▶ **SUPPLIED PASSAGE**:
APPLICATIONS OF TECHNOLOGY:
- Battery testing
- Fast, scalable
The battery industry generally lacks a fast and scalable solution for determining the physical condition of batteries in various stages of their manufacture and use, e.g., during research and development, testing, production, bench assembly, and post fabrication and sealing. The current techniques for diagnosing the physical condition of a battery, e.g., employed at-scale, are limited to electrical and thermal techniques, which are recognized as being inaccurate, destructive, and/or unsuitable for battery diagnostics while the battery is in-use. There is a recognized need for scalable and non-destructive diagnostic techniques for accurately monitoring and assessing a battery’s internal state in a way that can inform further analyses of the battery’s physical condition, including the ability to determine state of charge (SOC), state of health (SOH), quality of construction, defect or failure state, and other physical properties of the battery.
A team of researchers from Lawrence Berkeley National Laboratory and Feasible, Inc. have developed systems and methods of determining physical conditions of a battery, such as state of charge (SOC), state of health (SOH), quality of construction, defect, or failure state include driving two or more acoustic signals of two or more amplitudes, each acoustic signal having two or more frequencies, into the battery and detecting vibrations generated in the battery based on the two or more acoustic signals. Nonlinear response characteristics of the battery for the two or more acoustic signals are determined from the detected vibrations. The physical conditions of the battery are determined based at least in part on the nonlinear response characteristics, using nonlinear acoustic resonance spectroscopy (NARS) or nonlinear resonant ultrasound spectroscopy (NRUS).
For details regarding this invention, see Published U. S. Patent Application 15/836,531 (Publication No. US 2018/0164383).
DEVELOPMENT STAGE: Proven principle.
STATUS: Published U. S. Patent Application 15/836,531 (Publication No. US 2018/0164383). Available for licensing or collaborative research.

▶ **DATA PROVIDED**:

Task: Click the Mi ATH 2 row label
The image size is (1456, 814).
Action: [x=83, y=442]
* * *
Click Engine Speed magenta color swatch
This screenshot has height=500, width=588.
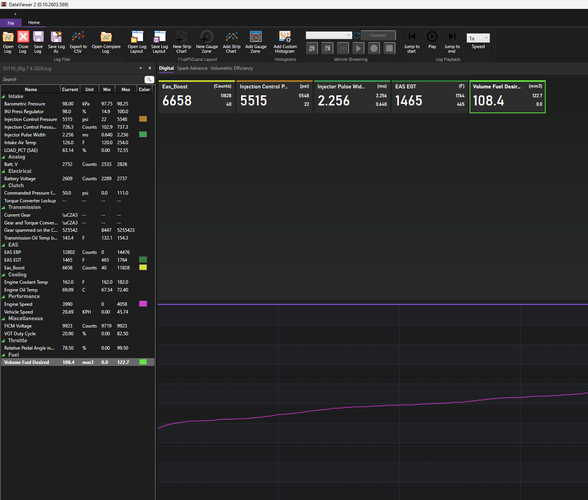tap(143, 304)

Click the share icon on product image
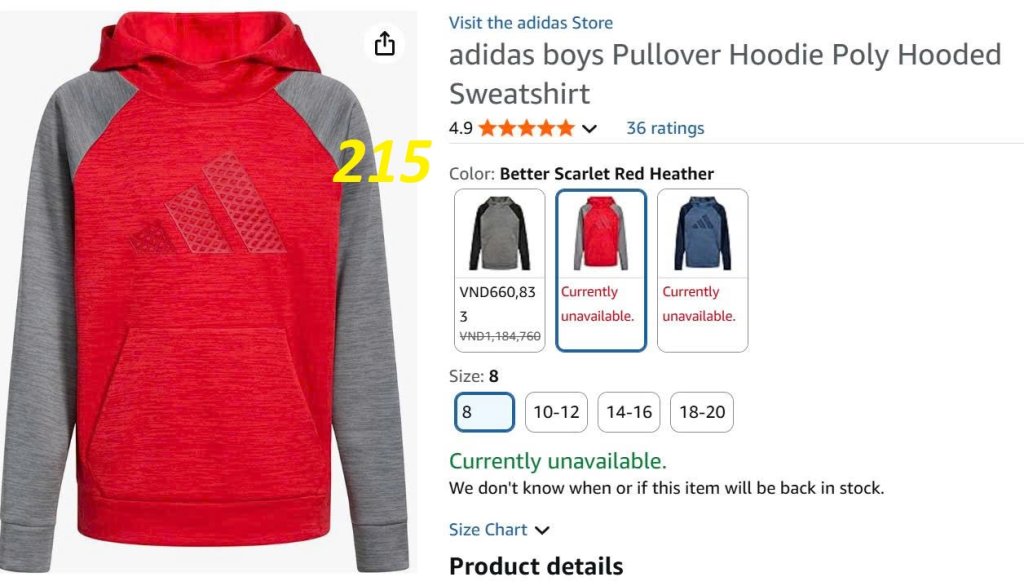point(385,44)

▶ **QUESTIONS ON THE MATERIAL**:
A. Answer these about the battery diagnostics summary, please:
(i) What development stage does it state?
(ii) Researchers from which two organizations developed the systems and methods?
(iii) To which techniques does it say current at-scale diagnostics are limited?
B. Copy the battery diagnostics summary word for word, beginning at the words "DEVELOPMENT STAGE: Proven" and stopping after the words "or collaborative research.".

▶ **PROBLEM SOLUTIONS**:
A.
(i) Proven principle.
(ii) Lawrence Berkeley National Laboratory and Feasible, Inc.
(iii) Electrical and thermal techniques.

B.
DEVELOPMENT STAGE: Proven principle.
STATUS: Published U. S. Patent Application 15/836,531 (Publication No. US 2018/0164383). Available for licensing or collaborative research.